Avatar” dunque come punto di rottura con il cinema tradizionale ma nel segno della continuità, data dal soggetto non proprio originale ma non per questo ben articolato. Mettendo per un attimo da parte la svolta ipertecnologica del film, siamo di fronte ad una storia d’amore nel bel mezzo dello scontro tra due civiltà(ed un rimando all’epico “Balla coi lupi” è d’obbligo), in cui l’eroe, in tutta la sua fragilità, è chiamato ad una scelta.



L’eroe dunque, nel caso l’astro nascente Sam Worthington(“Terminator Salvation”) che nel film interpreta l’ex marine paraplegico Jake Sully, inviato sul pianeta Pandora nel corpo di un Avatar, un mix di dna umano e Nav’vi, popolazione del pianeta Pandora, per colonizzare il pianeta. Ma la pacifica popolazione autoctona si ribellerà…

James Cameron torna dopo oltre tredici anni dalla notte degli oscar dove fece incetta di statuette per “Titanic” con un progetto a dir poco ambizioso, nato da uno script datato 1995, alimentato dall’esperienza delle riprese negli abissi di Titanic, dallo sviluppo di una innovativa telecamera 3d e dal genio del regista.

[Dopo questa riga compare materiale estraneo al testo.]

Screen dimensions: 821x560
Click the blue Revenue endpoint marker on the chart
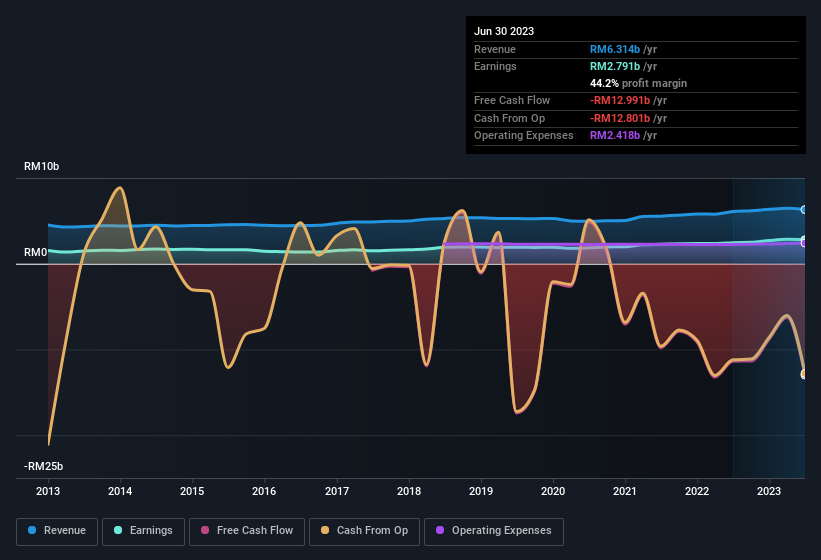pyautogui.click(x=804, y=210)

Anni passati a presentare bozzetti e screen play, a creare un altro mondo abitato da figure fantastiche, nato dall’incrocio con specie terrestri, un pianeta dalle tonalità accese del blu e del viola. E ancora, lo sviluppo di un programma capace di esasperare l’uso del motion capture e di elaborarlo. Cameron difatti può modificare anche la recitazione degli attori in fase di post produzione. Un domani in cui potranno recitare fianco a fianco Steve McQueen e Russel Crowe, Marlon Brando e George Clooney non è così lontano.